■ CONSEGNA A
Riporti il brano sul comandamento «Non rubare» da "Era chiaro agli" fino a "cose come beni." compreso, sostituendo "poveri" con "deboli".
■ CONSEGNA B
Risponda in breve alle seguenti domande sul brano sul comandamento «Non rubare».
(i) Secondo la legge mosaica citata, per quanti anni serviva l'ebreo che si era venduto al suo creditore?
(ii) Di quale comandamento il settimo risulterebbe un doppione, secondo qualche autore moderno, se considerato nella sfera dei beni materiali?
(iii) Quale personaggio viene indicato come caso di israelita venduto come schiavo?
■ CONSEGNA C
Prosegua il brano sul comandamento «Non rubare» a partire dall'ultima frase riportata.

I COMANDAMENTI (8)
Non rubare

 

Sac. Angelo Spilla

 

 

"Non rubare". È un comandamento formulato in modo generale, senza menzione di nessun oggetto specifico. Fa certamente riferimento, però, a tutto ciò che noi oggi chiamiamo furto, e quindi l’appropriazione ingiusta dei beni materiali del prossimo.

Il comandamento non rubare secondo il suo originale e primario significato biblico era in riferimento ai truffatori di persone; era in riferimento a coloro che realizzavano guadagni e si arricchivano a spese degli altri. Era uso presso l’antico popolo d’Israele che qualcuno, non avendo come pagare dei grossi debiti, si vendesse come schiavo al suo creditore. Ma c’era pure la legge mosaica che poneva un limite a questa consuetudine: "Se un tuo fratello, un ebreo o un’ebrea, si vende a te, ti servirà per sei anni, ma al settimo lo rimanderai libero. Quando lo lascerai andare via libero, non lo lascerai a mani vuote, ma gli farai doni dal tuo gregge, dalla tua aia e dal tuo torchio. Nella misura in cui il Signore tuo Dio ti avrà benedetto, darai a lui. Ti ricorderai che sei stato schiavo nel paese d’Egitto e che il Signore ti ha riscattato. Perciò oggi ti comando questo"(Dt 15, 12-15).

Era chiaro agli ebrei che Dio disapprova che i ricchi sfruttano i poveri come schiavi. Questo comandamento prima di tutto, quindi, mette in primo luogo il diritto della persona umana al possesso delle cose come beni.

Qualche autore moderno ha fatto notare che questo settimo comandamento, se considerato nella sfera dei beni materiali, risulterebbe un doppione del decimo. Per cui questo comandamento, nella sua origine, non era in riferimento alla proibizione del furto in generale, ma al rapimento di un israelita libero, fatto soprattutto in vista di venderlo come schiavo. È il caso di Giuseppe, venduto dai suoi fratelli (cfr Gn 40,15). Questo comandamento affermerebbe, quindi, innanzitutto il diritto dell’israelita alla libera disposizione di se stesso. Sono un bene sacro la vita e la libertà. Come Israele è stato liberato da Dio dalla schiavitù dell’Egitto, così non si deve rapire nessuno di questi liberati per fare di lui uno schiavo.

■ DATI FORNITI
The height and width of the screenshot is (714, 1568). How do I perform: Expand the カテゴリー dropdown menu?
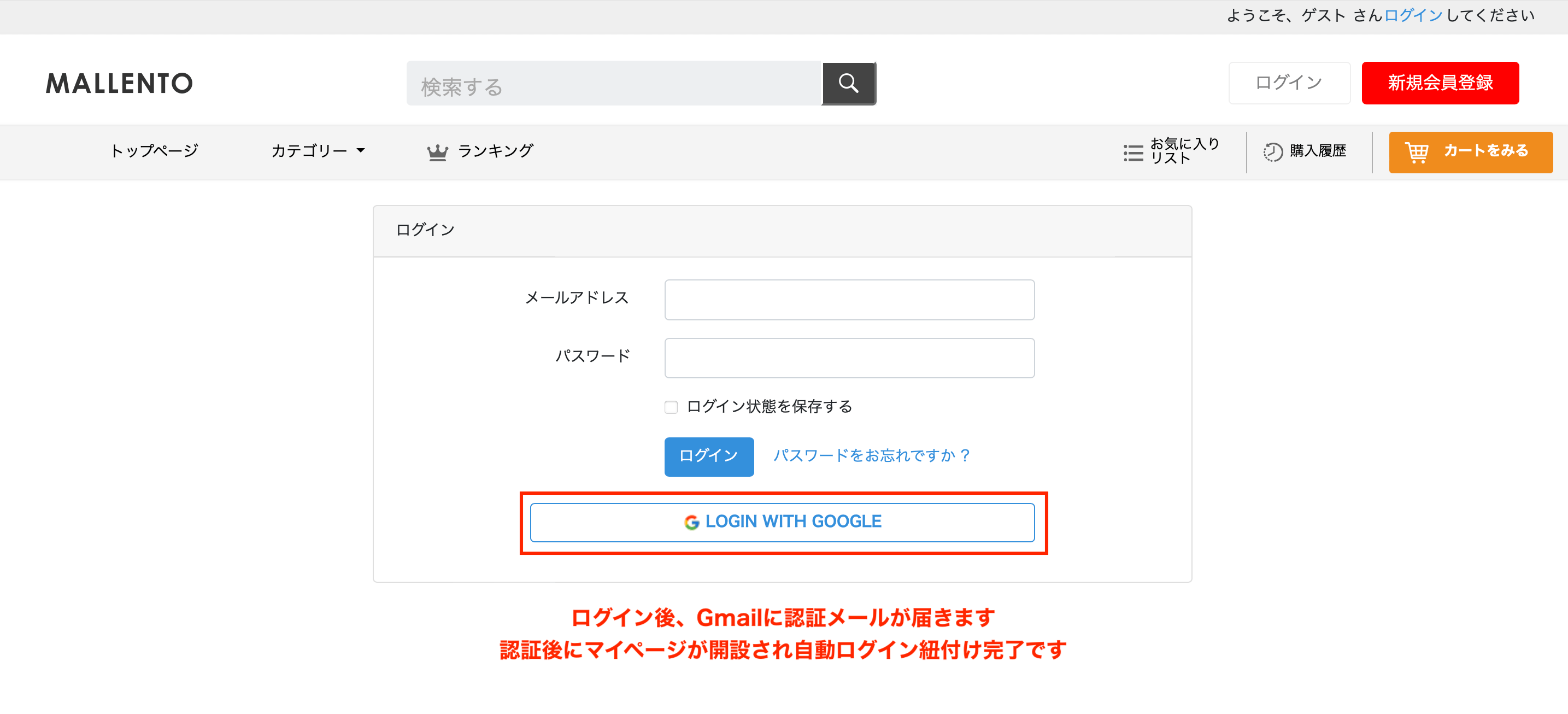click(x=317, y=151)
* * *
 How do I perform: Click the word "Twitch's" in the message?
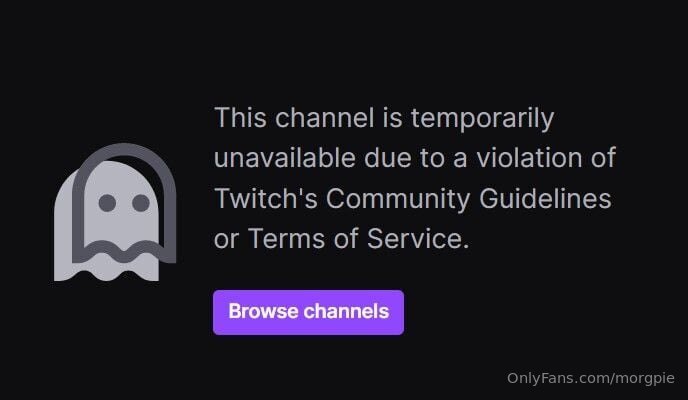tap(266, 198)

■ RISPOSTA SCRITTA A
Era chiaro agli ebrei che Dio disapprova che i ricchi sfruttano i deboli come schiavi. Questo comandamento prima di tutto, quindi, mette in primo luogo il diritto della persona umana al possesso delle cose come beni.

■ RISPOSTA SCRITTA B
(i) Per sei anni; al settimo doveva essere rimandato libero.
(ii) Del decimo.
(iii) Giuseppe, venduto dai suoi fratelli.

■ RISPOSTA SCRITTA C
Ma il comandamento ha anche una sua estensione più ampia: è una cosa moralmente cattiva appropriarsi di ciò che appartiene agli altri; si estende cioè ad un orizzonte più vasto come il furto di oggetti e beni; una estensione di significato dal rapimento alla rapina. Il comandamento condanna tutti gli attentati contro la libertà umana, e in particolare tutti i tentativi moderni, infinitamente vari, per ridurre in schiavitù la persona umana (cfr GS, 27).

Volendo attualizzare il settimo comandamento, cerchiamo di comprendere il significato e ciò a cui fa riferimento questo divieto. Il rubare è un impossessarsi delle proprietà altrui contro la ragionevole volontà del padrone ed è un’offesa alla giustizia e, ancor più, alla verità.

Questo comandamento, quindi, proibisce di prendere o di tenere ingiustamente i beni e di arrecare danno al prossimo nei suoi beni. Fa riferimento a questo comandamento l’e­stor­sione, come anche l’abuso di cui può essere fatto oggetto la persona umana. È furto anche pagare salari ingiusti, speculare sul valore dei beni per trarre vantaggio a danno di altri, contraffare assegni o fatture.

Proibisce, anche, di commettere frodi fiscali o commerciali, come anche di arrecare volontariamente un danno alle proprietà private o pubbliche.

Il Catechismo della Chiesa Cattolica ci dice pure che è furto anche l’usura, la corruzione, l’abuso privato di beni sociali, i lavori colpevolmente male eseguiti, lo sperpero. È in riferimento al retto agire nell’attività economica e nella vita sociale e politica, all’amore per i poveri, alla dignità del lavoro umano e alla giustizia.

Anche lo stesso doppio lavoro, fatto per ingordigia di guadagno, diventa violazione di questo comandamento, perché in questo modo si toglie l’impiego al disoccupato. Si ruba evadendo le tasse, imbrogliando sui prezzi, non compiendo fino in fondo il proprio lavoro.

La lista dei furti continua ancora: un imprenditore che costringesse i suoi dipendenti a lavorare ben oltre il dovuto, forse anche minacciandoli di licenziamento, o fare firmare la paga mensile dando una somma minore. Pensiamo pure alle "tratta delle donne", fatte schiave nel mercato della prostituzione. Anche il turismo sessuale tacitamente regolamentato e pubblicizzato, o a quelle persone che non possiedono regolari permessi di soggiorno e sono in balia dei loro padroni. Sono ladri anche i "trafficanti di confini" estorcendo cifre elevatissime promettendo lavoro e benessere. È furto pure levare l’onore a un uomo, la dignità a una donna, la tranquillità ad una persona, la speranza ad un anziano, l’affetto ad un bisognoso, ecc.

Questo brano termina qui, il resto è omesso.